A guerra no Oriente Médio e a alta do petróleo entram como fator de risco na decisão do Comitê de Política Monetária (Copom) do Banco Central (BC), que se reúne nesta quarta-feira (18) para a segunda reunião do ano. Apesar da pressão sobre combustíveis, analistas esperam que o comitê anuncie a primeira redução da taxa básica de juros em dois anos.
A Selic está em 15% ao ano, nível mais alto desde julho de 2006, quando alcançou 15,25% ao ano. Entre setembro de 2024 e junho de 2025 houve sete altas consecutivas da taxa. Nas quatro últimas reuniões, no entanto, o patamar foi mantido.
O comunicado da decisão será divulgado no início da noite. O Copom terá participação reduzida, pois os mandatos dos diretores de Organização do Sistema Financeiro e de Política Econômica, Renato Gomes e Paulo Pichetti, expiraram no fim de 2025. O governo federal deve encaminhar indicações para as vagas no Congresso nas próximas semanas.
Em ata divulgada após a reunião de janeiro, o comitê indicou a intenção de iniciar cortes em março, mas o conflito envolvendo Estados Unidos, Israel e Irã trouxe incertezas sobre a magnitude dessa redução. Algumas instituições financeiras chegaram a avaliar a possibilidade de adiamento.
A pesquisa Focus mais recente mostra expectativa de corte de 0,25 ponto percentual, baixando a Selic para 14,75% ao ano. Antes da escalada do conflito, a previsão de mercado era por um corte de 0,5 ponto.
Inflação
A trajetória da inflação ainda apresenta sinais contraditórios. A prévia medida pelo IPCA-15 acelerou para 0,7% em fevereiro, influenciada por gastos com educação. Em 12 meses, contudo, o IPCA-15 recuou para 3,81%, ficando abaixo de 4% pela primeira vez desde maio de 2024.
O boletim Focus elevou a projeção de inflação para 2026 de 3,8% para 4,1%, em reação ao conflito no Oriente Médio. Esse número está acima da meta central de 3% definida pelo Conselho Monetário Nacional (CMN), mas permanece dentro do intervalo de tolerância, cujo teto é 4,5%.
Função da Selic
A Selic serve de referência para as demais taxas da economia e é usada nas negociações de títulos públicos no Sistema Especial de Liquidação e Custódia.
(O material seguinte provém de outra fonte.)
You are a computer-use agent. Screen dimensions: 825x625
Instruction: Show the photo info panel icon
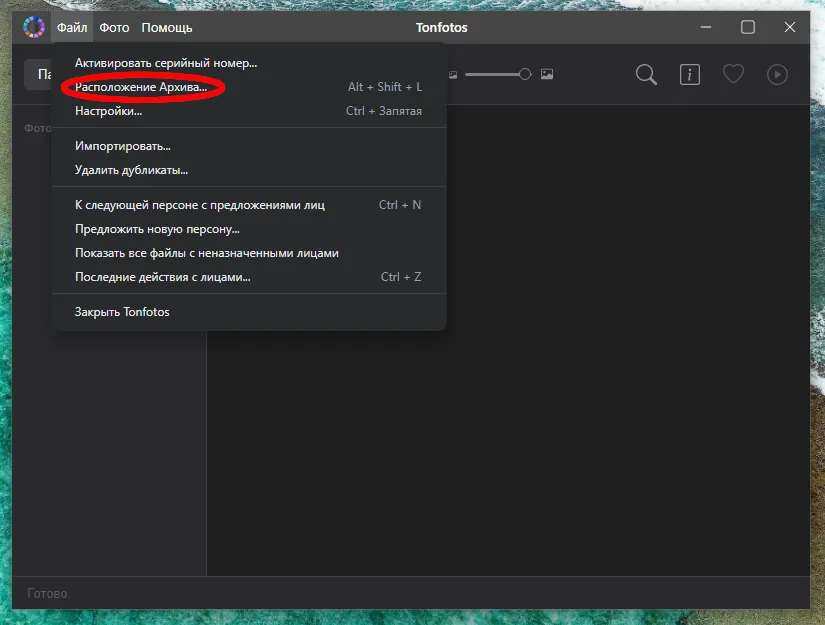pyautogui.click(x=690, y=74)
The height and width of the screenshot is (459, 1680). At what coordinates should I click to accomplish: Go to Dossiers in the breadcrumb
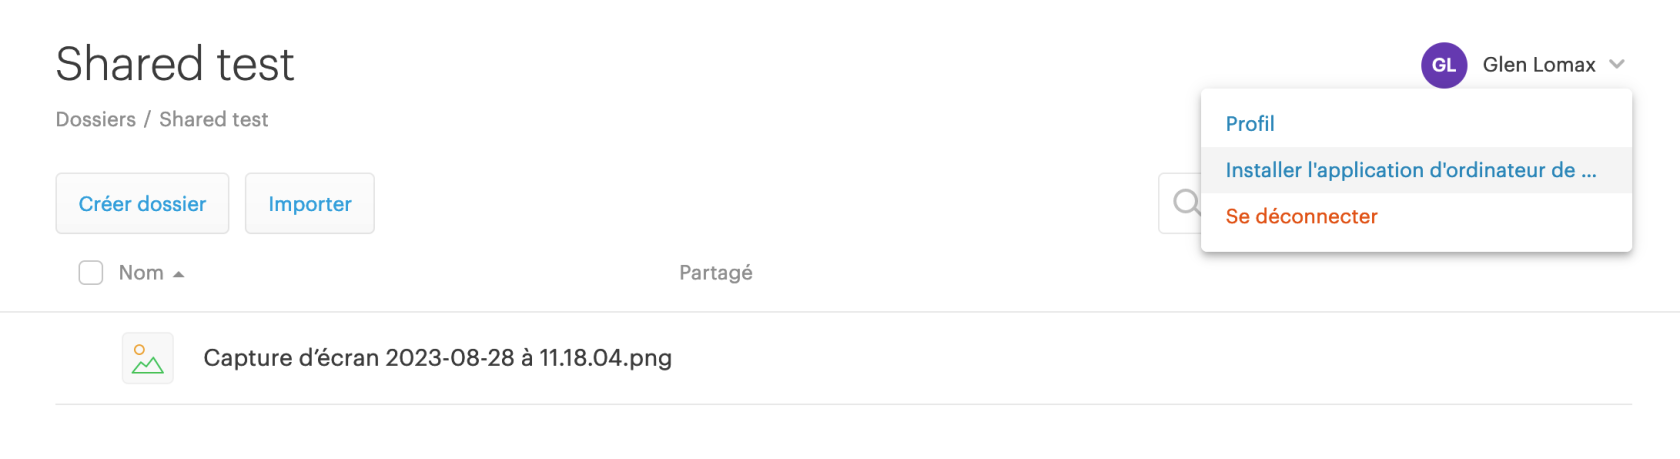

O Banco Central opera no mercado aberto comprando e vendendo títulos para manter a taxa próxima ao valor definido pelo Copom.
A elevação da Selic visa frear uma demanda aquecida, encarecendo crédito e estimulando a poupança, o que tende a conter a inflação, mas pode restringir o crescimento econômico. A redução da Selic, por sua vez, costuma baratear o crédito e incentivar consumo e produção, com possível pressão de alta sobre os preços. Bancos consideram ainda risco de inadimplência, margem de lucro e custos administrativos ao formar suas taxas ao consumidor.
Ritmo de trabalho do Copom
O Copom se reúne a cada 45 dias. No primeiro dia há apresentações técnicas sobre a economia doméstica e global e sobre o mercado financeiro. No segundo dia, os diretores do BC deliberam e definem a taxa Selic.
Meta contínua
Desde janeiro de 2025 vigora o regime de meta contínua de inflação. A meta anual central é 3%, com intervalo de tolerância de ±1,5 ponto percentual, ou seja, entre 1,5% e 4,5%. No novo modelo, a avaliação da meta é feita mês a mês, com base na inflação acumulada em 12 meses, o que desloca a janela de verificação ao longo do ano.
No último Relatório de Política Monetária, divulgado em dezembro, o BC manteve a projeção de IPCA para 2026 em 3,5%, mas informou que essa estimativa pode ser revista. A próxima edição do documento será divulgada no fim de março.